Source material |
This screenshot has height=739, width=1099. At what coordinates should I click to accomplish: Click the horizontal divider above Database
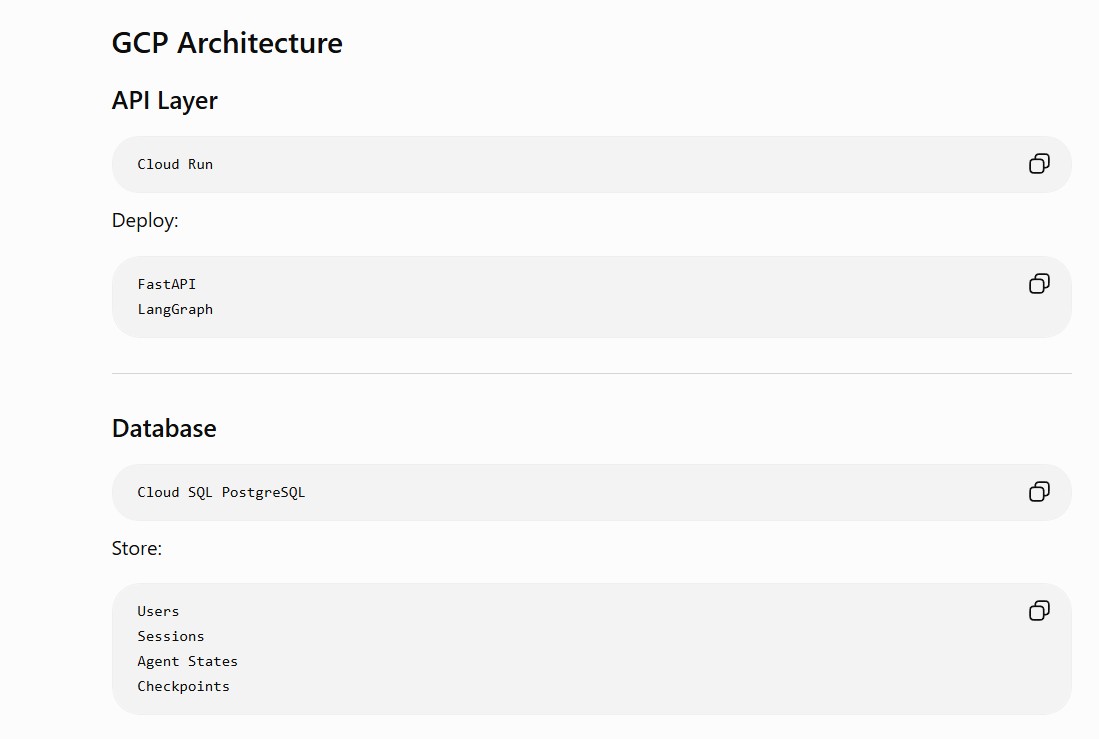(592, 374)
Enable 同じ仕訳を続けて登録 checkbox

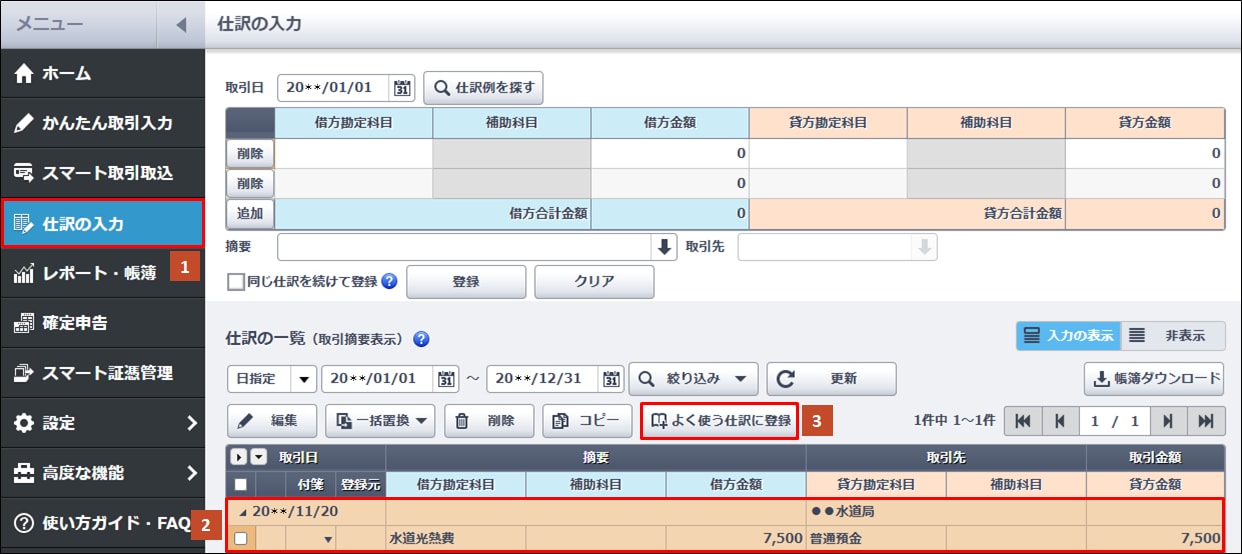coord(236,282)
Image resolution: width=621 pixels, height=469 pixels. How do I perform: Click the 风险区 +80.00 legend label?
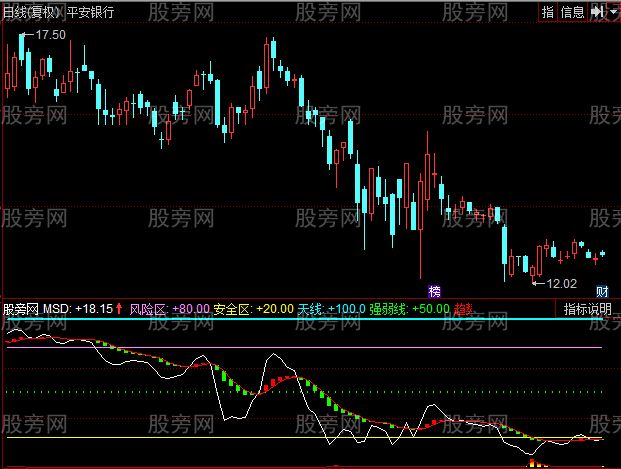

About this exercise | Pictures are to be left out, and each line from the one that contains "Enable 同じ仕訳を続けて登録 checkbox" through the end of the listing is to be copied exactly.

Answer area |
Enable 同じ仕訳を続けて登録 checkbox

coord(236,282)
Image resolution: width=621 pixels, height=469 pixels. How do I perform: Click the 风险区 +80.00 legend label?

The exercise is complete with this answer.